Aqueles “furinhos” na pele que tanto incomodam e teimam em aparecer e sumir têm uma ligação muito mais profunda com o corpo feminino do que se imagina. Longe de ser apenas uma questão estética isolada, a celulite é, na verdade, uma fiel companheira da “montanha-russa” hormonal da mulher, presente em diversas fases da vida, da adolescência à menopausa. O ciclo de vida feminino e suas oscilações definem a intensidade e a presença dessa condição que afeta a maioria das mulheres.
Estudos recentes apontam que a celulite é diretamente influenciada pelas constantes oscilações hormonais que definem cada fase da vida feminina.
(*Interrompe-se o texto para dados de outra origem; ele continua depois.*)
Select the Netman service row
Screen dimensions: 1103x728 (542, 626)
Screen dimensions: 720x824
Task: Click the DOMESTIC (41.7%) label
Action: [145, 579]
Essas mudanças, que incluem picos e quedas de estrogênio e progesterona, por exemplo, impactam a estrutura da pele e do tecido conjuntivo, favorecendo o surgimento dos famosos “gominhos”. É um processo fisiológico natural, moldado pela biologia feminina, que se manifesta desde as primeiras mudanças na adolescência.
Compreender essa intrínseca relação entre a celulite e o ciclo hormonal feminino pode transformar a forma como as mulheres encaram essa condição. A partir da adolescência, passando pela gravidez e chegando à menopausa, os hormônios ditam o ritmo do corpo e, consequentemente, podem influenciar a aparência da pele, reforçando que os “furinhos” são, muitas vezes, apenas mais uma manifestação da complexidade e beleza da fisiologia feminina.